BUILD tackles the benefits of custom and customizing architectural elements.



[Montigo firebox in the Case Study House 2014 / All photos by BUILD LLC]

Operating with a modern design philosophy is much more than an aesthetic preference. Above and beyond how design appears, it is a deeper value set which embraces technology, uses innovation to solve problems, and keeps the focus on the present. As a mindset which produces an architecture of current materials and methods, we’re inclined to call it design integrity.

But possessing a modern design philosophy doesn’t always mesh well with the realities of the world around us. When it comes to the manufacturing realm, we’re often surprised at the level of over-design or, worse yet, the added layer of design throwbacks so often found in architectural products. From our experience, it’s challenging to find lighting, plumbing fixtures, hardware, and appliances that seamlessly align with a modern design philosophy. Such design inconsistencies might be as simple as the fluted base of a bathroom faucet or an ornate handle on a kitchen appliance. As harmless as these examples may seem, these features don’t need to be there, they are entirely superfluous, and if inserted into modern architecture, they will stick out like a sore thumb.

[Heat n Glo 6000 Modern firebox in the Innis Arden Residence]

Much to our dismay, manufactured architectural components are too often finished in a manner not congruent with a modern design philosophy. There are two primary ways to solve this particular challenge and arrive at a result that is consistent with a modern design aesthetic, and only one that is cost-effective. The household gas fireplace insert (we refer to them as fireboxes) provides an excellent example of this issue, and while this post focuses exclusively on the firebox, the concept applies to most architectural components.

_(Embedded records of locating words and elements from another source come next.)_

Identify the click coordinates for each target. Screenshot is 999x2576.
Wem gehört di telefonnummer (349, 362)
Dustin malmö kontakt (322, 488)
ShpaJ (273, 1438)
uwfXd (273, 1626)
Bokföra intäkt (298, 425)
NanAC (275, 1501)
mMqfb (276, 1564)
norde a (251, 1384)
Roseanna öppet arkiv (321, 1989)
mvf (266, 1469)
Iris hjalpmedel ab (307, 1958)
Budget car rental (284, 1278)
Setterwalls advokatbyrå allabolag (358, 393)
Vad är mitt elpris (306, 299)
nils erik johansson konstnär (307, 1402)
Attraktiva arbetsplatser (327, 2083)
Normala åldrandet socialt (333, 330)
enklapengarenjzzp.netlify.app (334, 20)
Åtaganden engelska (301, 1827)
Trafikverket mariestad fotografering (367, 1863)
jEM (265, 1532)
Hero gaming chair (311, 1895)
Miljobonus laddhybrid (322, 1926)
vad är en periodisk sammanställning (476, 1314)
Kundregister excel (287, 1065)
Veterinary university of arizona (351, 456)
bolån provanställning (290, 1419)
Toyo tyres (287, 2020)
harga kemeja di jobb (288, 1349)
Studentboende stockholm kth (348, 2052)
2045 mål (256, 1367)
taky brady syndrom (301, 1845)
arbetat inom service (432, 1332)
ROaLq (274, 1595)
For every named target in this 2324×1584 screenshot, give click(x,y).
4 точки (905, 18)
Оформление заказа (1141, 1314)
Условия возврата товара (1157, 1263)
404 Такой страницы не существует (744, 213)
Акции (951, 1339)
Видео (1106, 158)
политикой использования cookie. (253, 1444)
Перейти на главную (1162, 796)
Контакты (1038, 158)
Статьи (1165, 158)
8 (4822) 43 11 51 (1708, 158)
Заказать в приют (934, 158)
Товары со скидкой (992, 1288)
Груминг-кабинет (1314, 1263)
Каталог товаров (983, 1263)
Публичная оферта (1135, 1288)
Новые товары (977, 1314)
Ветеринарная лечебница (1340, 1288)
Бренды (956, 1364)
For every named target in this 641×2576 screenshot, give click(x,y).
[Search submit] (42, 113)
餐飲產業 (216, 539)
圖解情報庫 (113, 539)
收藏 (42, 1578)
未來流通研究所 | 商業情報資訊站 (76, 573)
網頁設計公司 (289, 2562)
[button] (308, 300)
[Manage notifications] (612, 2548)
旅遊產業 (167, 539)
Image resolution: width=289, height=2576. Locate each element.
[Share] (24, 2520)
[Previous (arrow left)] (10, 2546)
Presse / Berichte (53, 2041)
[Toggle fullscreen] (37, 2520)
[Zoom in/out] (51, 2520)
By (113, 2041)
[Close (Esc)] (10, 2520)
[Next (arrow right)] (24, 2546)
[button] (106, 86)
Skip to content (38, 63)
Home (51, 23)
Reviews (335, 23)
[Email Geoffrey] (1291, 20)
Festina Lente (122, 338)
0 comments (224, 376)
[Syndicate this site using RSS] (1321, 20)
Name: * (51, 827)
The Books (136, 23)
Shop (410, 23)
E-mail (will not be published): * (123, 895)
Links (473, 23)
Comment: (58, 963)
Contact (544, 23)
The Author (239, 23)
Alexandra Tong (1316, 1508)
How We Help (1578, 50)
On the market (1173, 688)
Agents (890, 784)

The mechanics of a firebox are actually quite modern. They are design-forward, highly functional and unadorned (everything they need to be and nothing more). The difficulty arises with the added details of most fireboxes, as they are typically outfitted with embellished frames incorporating curves, stripes, or even unnecessary patterns. A modern design aesthetic would prescribe that the fire itself is the attraction, and not the showy design moves of the firebox frame — these distractions only detract from the beauty of the fire itself and often visually conflict with adjacent cabinetry. Call us control freaks, but it’s these details that create a harmonious modern environment.

[Montigo H Series Firebox in the Magnolia Residence]

Option One is to design and build a custom firebox, which undoubtedly could result in a highly controlled end result. While many firebox manufacturers have the ability to coordinate a custom fireplace, this is the least cost-effective of solutions. Above and beyond the added expensive of designing and building a custom unit, a custom firebox insert needs to be UL tested to gain inspection approval from most building jurisdictions. This UL testing alone can easily exceed the cost of a prefabricated firebox.

[Heat n Glo Red 60 Series firebox in the Lake Washington Residence]

This leads us to Option Two, our preferred option of taking a prefabricated firebox unit and customizing it. The solution is cost-effective and optimizes resources: it uses technology that already works well (the mechanics of the prefabricated firebox), already has a UL listing, is produced on an assembly line, and has been installed many times before. Starting with the raw firebox, we add a custom steel panel to the face of the unit to seamlessly integrate it with the modern lines of the surrounding architecture. Specifications on materials that can be added along with the minimum required clearances are typically included with most fireboxes, making the customization easily achievable for the modern-driven designer.

[Heat n Glo Red 60 firebox in the Beaux Arts Village Residence]

This design strategy illustrates the important difference between custom work (the fabrication of architectural items) and customized work (the altering of prefabricated products). Once the distinction is realized, the customized mindset can apply to a wide range of architectural components, with a little bit of research into the product’s specifications. Though seemingly small, these moves become key building blocks towards the successful implementation of good design everywhere.